Jack Ming was playing the Quiet Game, the one where you tried to see how long you could go without speaking. He was going
on three weeks now, three weeks of such careful, cultivated silence that he wondered if his voice would still work. He lay
in the hospital bed, the sheets pulled up close to him like a damaged cocoon. His throat bore the raw scar from where a bullet
had furrowed across skin and muscle, the giant bruise on his temple from where he’d fallen against a piece of machinery. The
injuries had kept him in a coma for nearly two weeks. The doctors and the nurses and the police investigators all called him
Jin Ming, which wasn’t his real name, and he did not correct their mistake.

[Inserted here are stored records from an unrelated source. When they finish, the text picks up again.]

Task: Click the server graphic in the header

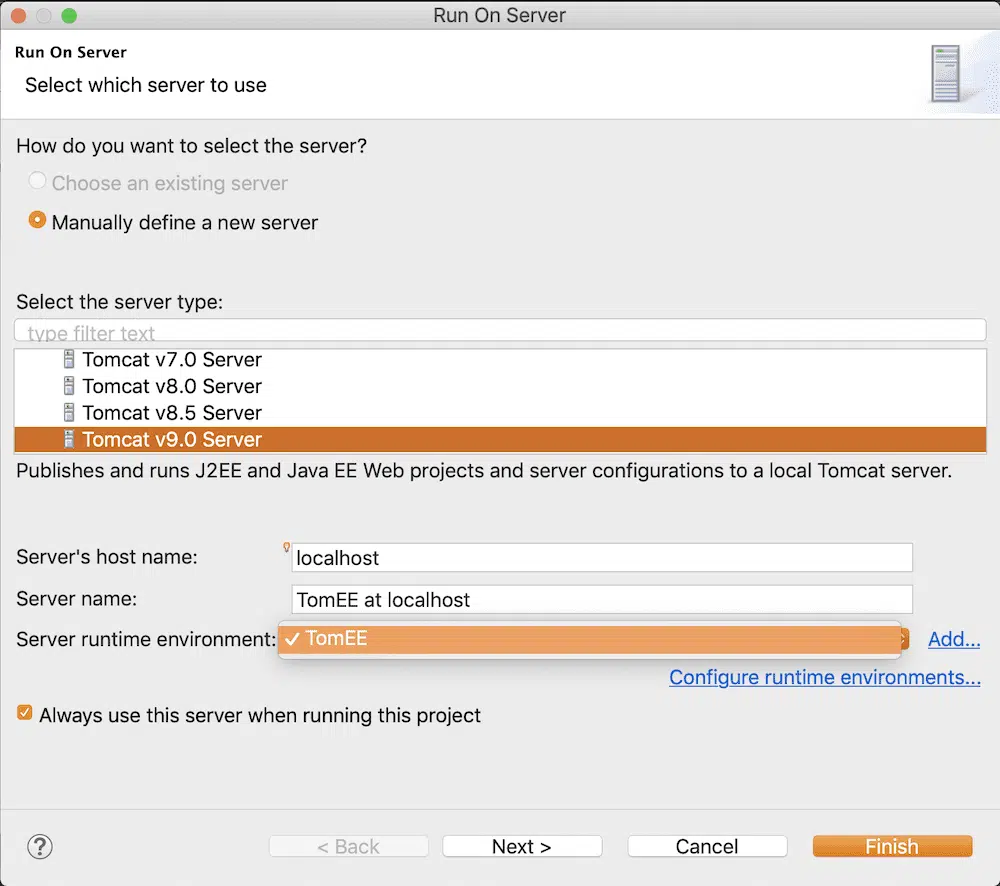Action: (x=945, y=74)
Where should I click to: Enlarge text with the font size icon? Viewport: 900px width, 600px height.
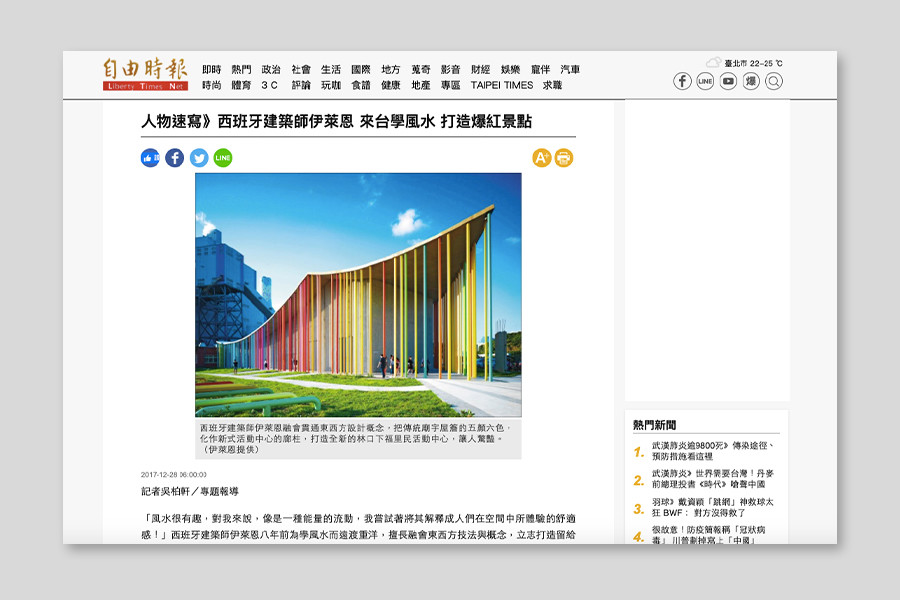point(541,158)
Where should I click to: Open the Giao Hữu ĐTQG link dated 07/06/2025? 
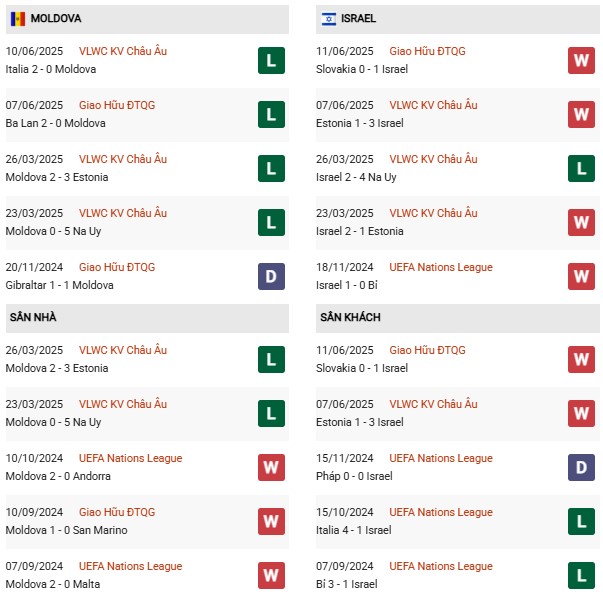pos(117,105)
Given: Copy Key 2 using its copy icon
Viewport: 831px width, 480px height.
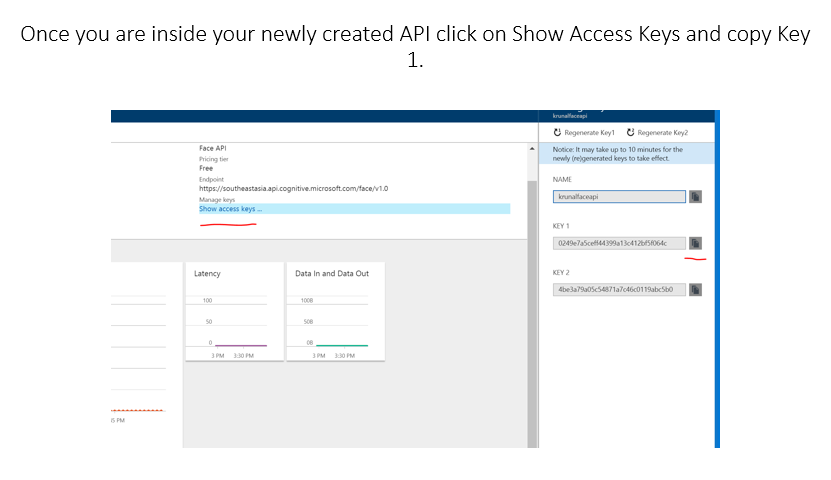Looking at the screenshot, I should [695, 290].
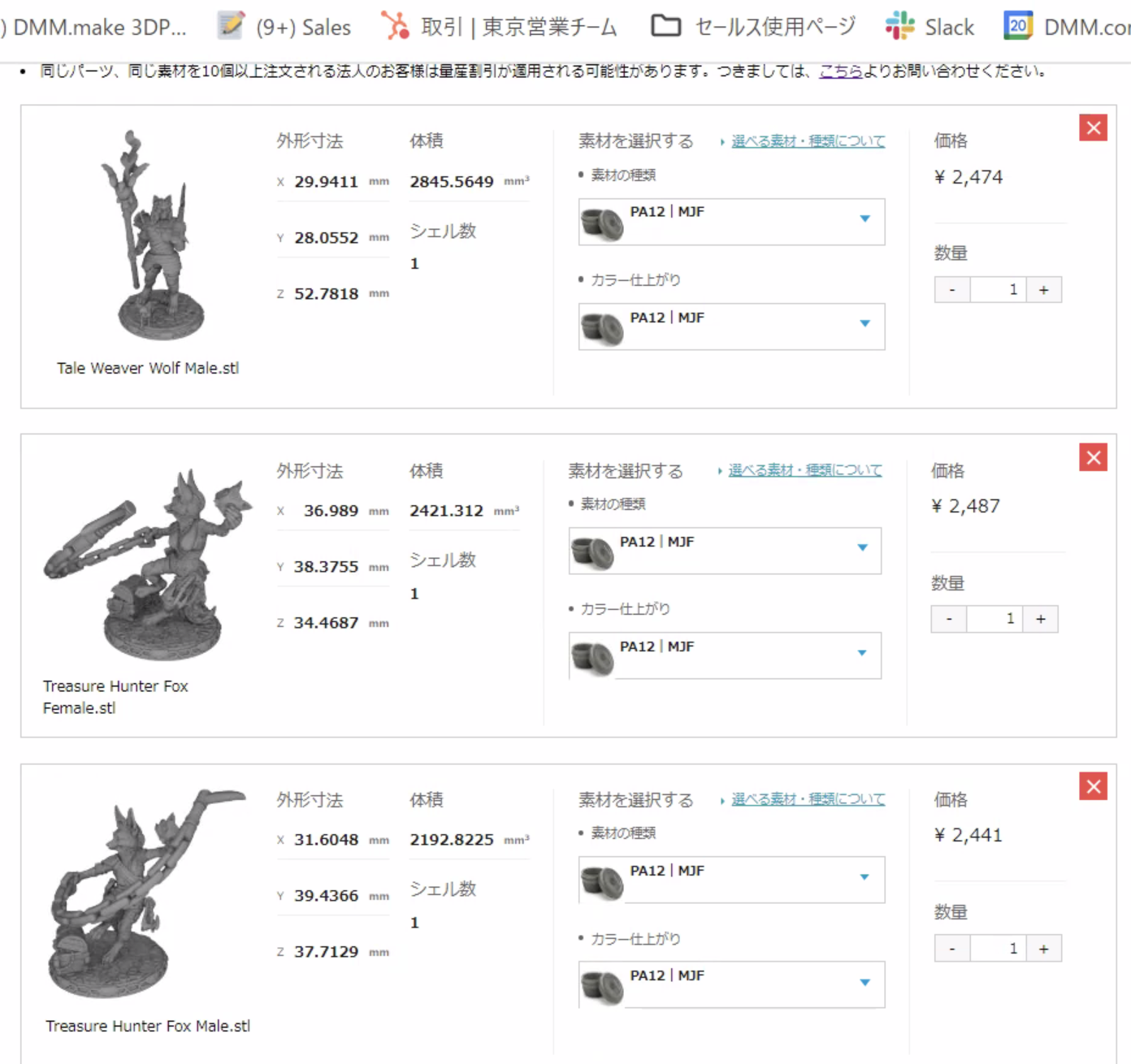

Keeping quiet became an exercise – like writing a program with the least possible lines of code, or breaking into a database
in the fewest, most elegant steps. How long could you play the Quiet Game? His father and mother had made him do it, when
he was a child and playing loudly or asking one of his endless questions about why was the sky blue or why did they fight
so much or why couldn’t he buy a toy he wanted, and they would flash angry eyes at him, his father looking up from one of
the books he always was reading, his mother from her desk where she seemed to live. Be quiet, Jack. You’re bothering me. Let’s
play a game. See how long you can be quiet. But it was never a game;
they
were never quiet. A proper Quiet Game involved a stare down. This was simply a way for his parents to put him on a shelf.

So he stayed quiet.

He had woken up, sure that he must be dead. A bullet had scored along the flesh of his throat; another centimeter and he would
have bled out in moments, his carotid artery emptying on the cool concrete floor of the smugglers’ den near the Rotterdam
port. But the artery went untouched. Three days after he woke up the police moved him from Rotterdam to a hospital in Amsterdam.
He slept but it was strange: when he was wheeled inside they put a sheet over him. Like he was a secret they wanted to keep.
He had his own room, he didn’t have to share. He wondered what this meant; he wanted to ask for a computer, but he
didn’t want to speak. Not talking was, weirdly, very liberating. He didn’t have to tell the truth, he didn’t have to lie.
After all these months he did not have to keep pretending to be someone he wasn’t.